Data from the Bangko Sentral ng Pilipinas showed that the BOP deficit in March was a reversal of the $2.02-billion surplus reported in the same month last year.
But the BSP said that in the first quarter of the year, the country’s BOP position remained comfortable with a surplus of $1.24 billion. Still, that figure was 64-percent lower than the surplus of $3.49 billion seen in the same period last year.
BSP Deputy Governor Diwa Guinigundo said that the outflow of foreign currencies in March exceeded the amount of cash coming in. He said the settlement of some of the government’s maturing debts to foreign creditors led to the shift in the country’s balance of payments.
The government still resorts to borrowing to partly finance its spending, as the amount of taxes and other revenues collected is not enough to address public expenditure requirements.

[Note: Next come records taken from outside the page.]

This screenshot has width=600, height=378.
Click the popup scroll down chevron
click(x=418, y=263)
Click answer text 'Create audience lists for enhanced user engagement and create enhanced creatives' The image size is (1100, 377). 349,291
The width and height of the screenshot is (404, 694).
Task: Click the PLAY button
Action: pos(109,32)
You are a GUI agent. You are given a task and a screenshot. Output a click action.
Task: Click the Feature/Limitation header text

Also, Guinigundo was quick to point out that the deficit in the BOP had not been triggered by capital flight.
In fact, he said, foreign portfolio investments could increase this year due to prevailing global developments.
For 2012, the BSP expects a BOP surplus of $2.8 billion.

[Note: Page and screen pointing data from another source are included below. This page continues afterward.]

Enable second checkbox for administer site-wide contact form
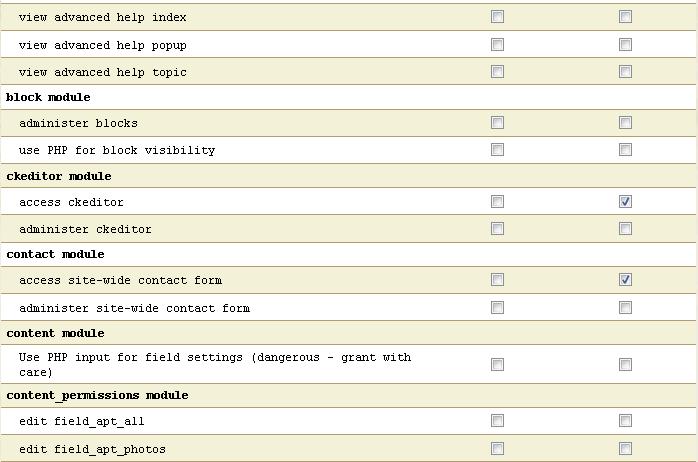tap(625, 308)
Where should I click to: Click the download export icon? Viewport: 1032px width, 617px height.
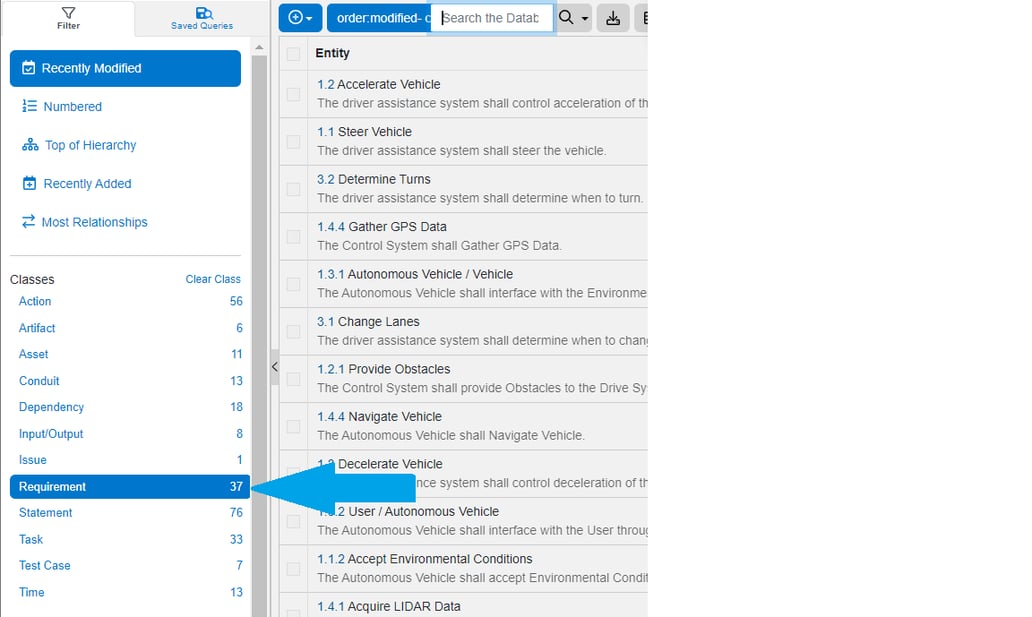(x=613, y=18)
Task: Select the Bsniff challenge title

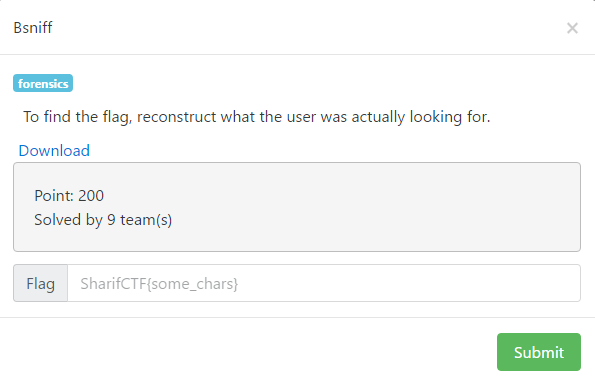Action: (33, 28)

BOP is a record of the country’s commercial transactions with the rest of the world. A surplus in the BOP—where the inflow of dollars and other foreign currencies exceed the amount of cash going out—helps beef up the country’s total reserves of foreign exchange, or the gross international reserves (GIR).
In 2012, remittances, recovery in export earnings, foreign portfolio investments, and investments in the business process outsourcing (BPO) sector are expected to drive up foreign currency inflows.
The GIR currently stands at a record high of $77 billion. This amount is enough to cover about 11 months’ worth of imports. It is also about six times the country’s debt—denominated in foreign currencies—maturing within the short term.